(Saved entries)
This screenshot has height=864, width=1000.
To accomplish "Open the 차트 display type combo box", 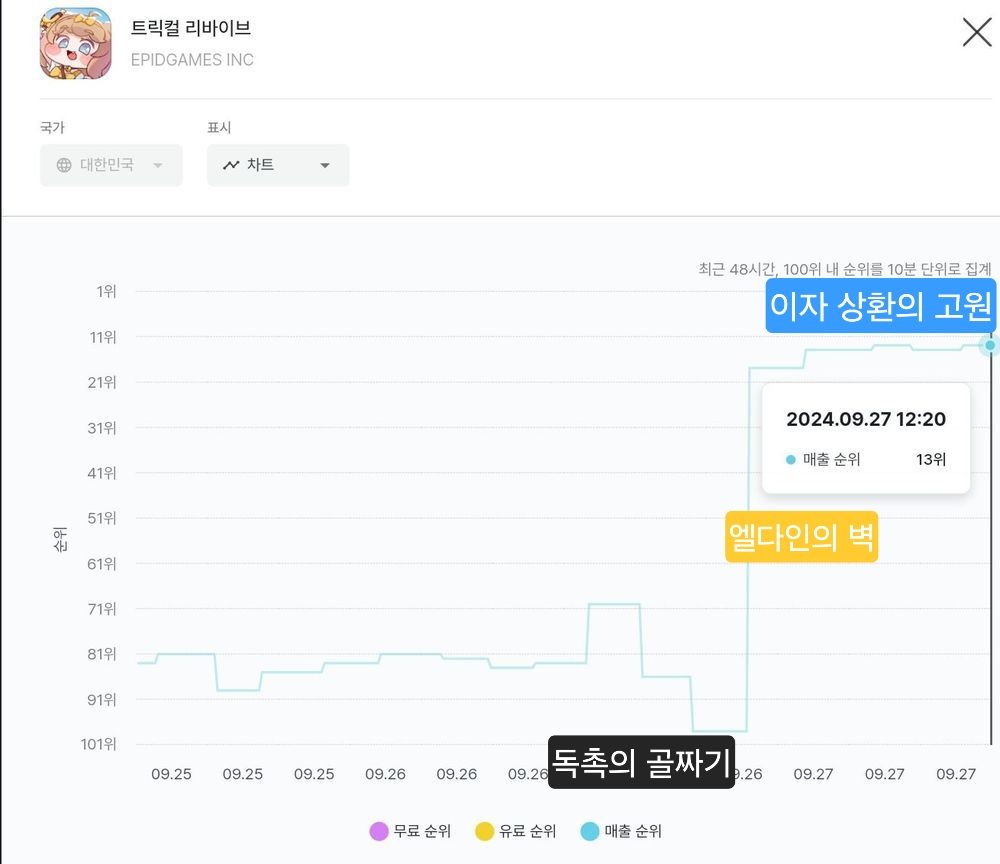I will pos(278,165).
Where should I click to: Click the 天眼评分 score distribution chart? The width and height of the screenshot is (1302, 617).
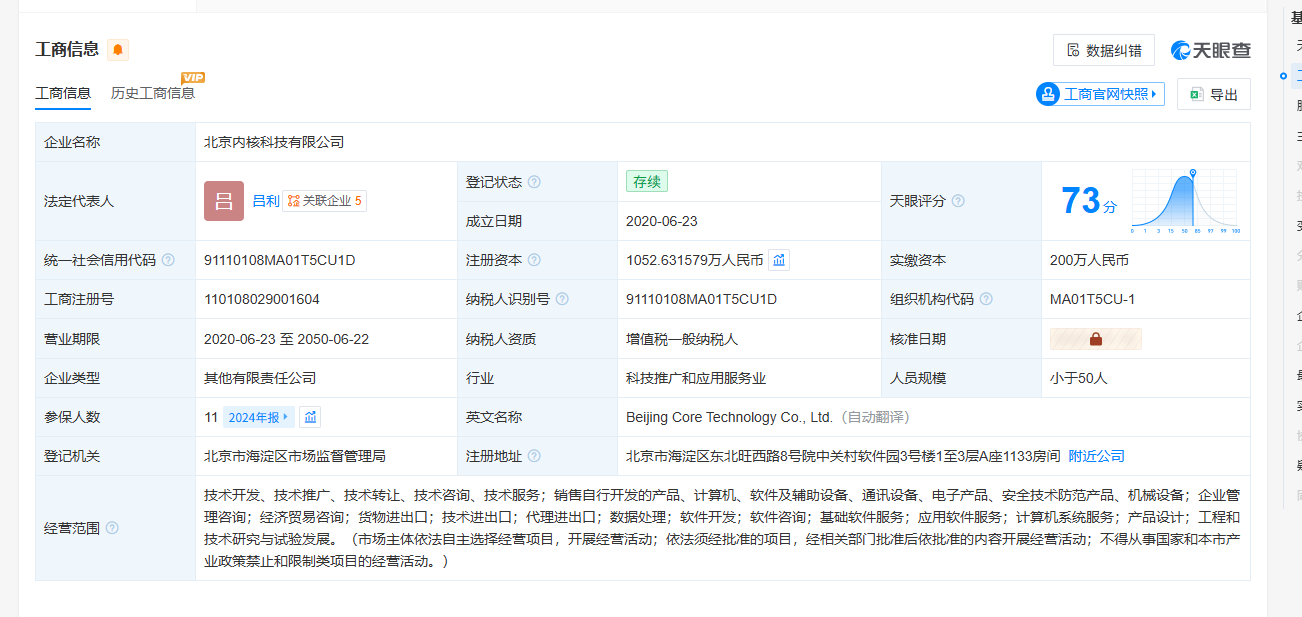[1186, 200]
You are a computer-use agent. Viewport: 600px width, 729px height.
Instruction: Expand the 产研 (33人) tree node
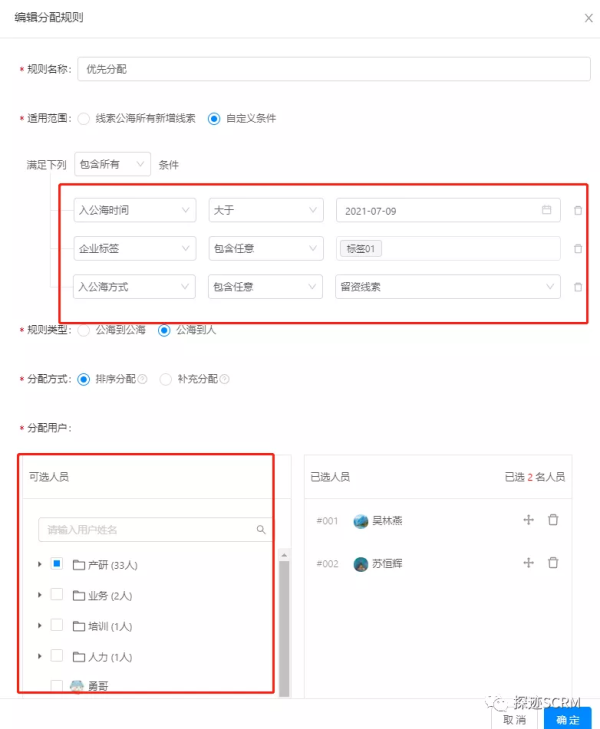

__EXERCISE GOAL__
Give back word for word the lines from the one containing "Where should I" through the final line of the data above. Pictures are to be left out.

__ANSWER BOX__
Where should I click to: Click the 天眼评分 score distribution chart? The width and height of the screenshot is (1302, 617).
[1186, 200]
You are a computer-use agent. Viewport: 600px width, 729px height.
Instruction: Expand the 产研 (33人) tree node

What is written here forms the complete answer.